Versi ini merupakan bagian ajaran syeh Sufi Daud dari Qandahar, yang meninggal tahun 1965. Kisah ini merupakan pengungkapan yang bagus tentang pelbagai taraf pemahaman terhadap tindakan; masing-masing orang akan menilainya berdasarkan pendidikannya. Metode penggambaran tak langsung yang dipergunakan Sultan Mahmud itu dianut pada Sufi, dan bisa diringkaskan dalam ungkapan, "Bicaralah kepada dinding, agar pintu bisa mendengar."
ISA DAN ORANG-ORANG BIMBANG
Diceritakan oleh Sang Guru Jalaludin Rumi dan yang lain-lain, pada suatu hari Isa, putra Mariam, berjalan-jalan di padang pasir dekat Baitulmukadis bersama-sama sekelompok orang yang masih suka mementingkan diri sendiri.
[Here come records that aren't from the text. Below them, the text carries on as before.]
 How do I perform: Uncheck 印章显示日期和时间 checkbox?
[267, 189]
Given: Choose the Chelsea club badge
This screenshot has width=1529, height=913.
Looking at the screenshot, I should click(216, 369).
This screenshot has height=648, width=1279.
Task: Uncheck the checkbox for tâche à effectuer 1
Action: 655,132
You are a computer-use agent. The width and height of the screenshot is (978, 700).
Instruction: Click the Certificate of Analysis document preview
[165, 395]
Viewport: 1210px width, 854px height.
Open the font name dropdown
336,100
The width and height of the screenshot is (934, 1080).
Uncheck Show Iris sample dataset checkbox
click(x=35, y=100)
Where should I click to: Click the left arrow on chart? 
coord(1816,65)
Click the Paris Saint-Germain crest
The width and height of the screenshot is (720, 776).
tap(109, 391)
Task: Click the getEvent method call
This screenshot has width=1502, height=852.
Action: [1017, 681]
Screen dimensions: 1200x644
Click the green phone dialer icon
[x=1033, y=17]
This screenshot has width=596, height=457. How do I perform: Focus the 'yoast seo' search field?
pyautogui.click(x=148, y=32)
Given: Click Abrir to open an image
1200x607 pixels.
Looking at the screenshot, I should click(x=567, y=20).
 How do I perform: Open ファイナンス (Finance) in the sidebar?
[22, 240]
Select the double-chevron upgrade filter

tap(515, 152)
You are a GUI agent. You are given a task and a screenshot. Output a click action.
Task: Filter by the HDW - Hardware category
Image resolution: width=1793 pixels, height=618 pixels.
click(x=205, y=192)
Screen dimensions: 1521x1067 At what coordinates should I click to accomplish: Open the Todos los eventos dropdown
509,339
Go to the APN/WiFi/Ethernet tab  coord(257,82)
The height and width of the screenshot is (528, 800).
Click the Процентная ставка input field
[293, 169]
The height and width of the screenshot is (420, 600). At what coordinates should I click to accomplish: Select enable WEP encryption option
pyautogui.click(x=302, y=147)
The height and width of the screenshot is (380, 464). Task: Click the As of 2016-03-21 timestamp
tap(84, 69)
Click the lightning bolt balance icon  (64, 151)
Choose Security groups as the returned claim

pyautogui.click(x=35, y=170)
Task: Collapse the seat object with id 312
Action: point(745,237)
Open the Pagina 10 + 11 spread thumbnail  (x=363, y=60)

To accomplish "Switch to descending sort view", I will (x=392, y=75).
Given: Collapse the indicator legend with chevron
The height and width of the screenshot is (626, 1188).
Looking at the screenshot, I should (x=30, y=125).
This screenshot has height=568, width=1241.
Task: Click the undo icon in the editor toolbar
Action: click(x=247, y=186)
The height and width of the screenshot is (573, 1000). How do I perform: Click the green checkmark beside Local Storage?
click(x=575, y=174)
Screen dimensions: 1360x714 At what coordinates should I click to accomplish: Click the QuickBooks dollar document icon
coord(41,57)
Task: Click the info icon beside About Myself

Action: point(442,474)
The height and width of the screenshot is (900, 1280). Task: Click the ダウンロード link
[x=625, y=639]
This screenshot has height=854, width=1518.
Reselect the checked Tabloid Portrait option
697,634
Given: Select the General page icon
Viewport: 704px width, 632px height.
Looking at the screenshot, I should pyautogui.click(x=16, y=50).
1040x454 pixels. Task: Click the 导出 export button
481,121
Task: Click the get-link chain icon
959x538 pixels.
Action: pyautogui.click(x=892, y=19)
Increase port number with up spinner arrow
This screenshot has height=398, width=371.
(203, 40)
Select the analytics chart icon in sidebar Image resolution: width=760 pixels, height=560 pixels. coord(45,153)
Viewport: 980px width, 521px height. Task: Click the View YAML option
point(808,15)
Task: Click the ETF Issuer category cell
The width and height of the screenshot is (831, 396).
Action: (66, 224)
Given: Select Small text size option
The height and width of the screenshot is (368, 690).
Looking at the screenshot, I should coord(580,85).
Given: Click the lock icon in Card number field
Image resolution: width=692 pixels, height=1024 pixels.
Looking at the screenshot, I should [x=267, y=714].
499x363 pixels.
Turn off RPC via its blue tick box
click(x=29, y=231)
Mereka meminta dengan sangat agar Isa memberitahukan kepada mereka Kata Rahasia yang telah dipergunakannya untuk menghidupkan orang mati. Isa berkata, "Kalau kukatakan itu padamu, kau pasti menyalahgunakannya."
Mereka berkata, "Kami sudah siap dan sesuai untuk pengetahuan semacam itu; tambahan lagi, hal itu akan menambah keyakinan kami."
"Kalian tak memahami apa yang kalian minta," katanya -tetapi diberitahukannya juga Kata Rahasia itu.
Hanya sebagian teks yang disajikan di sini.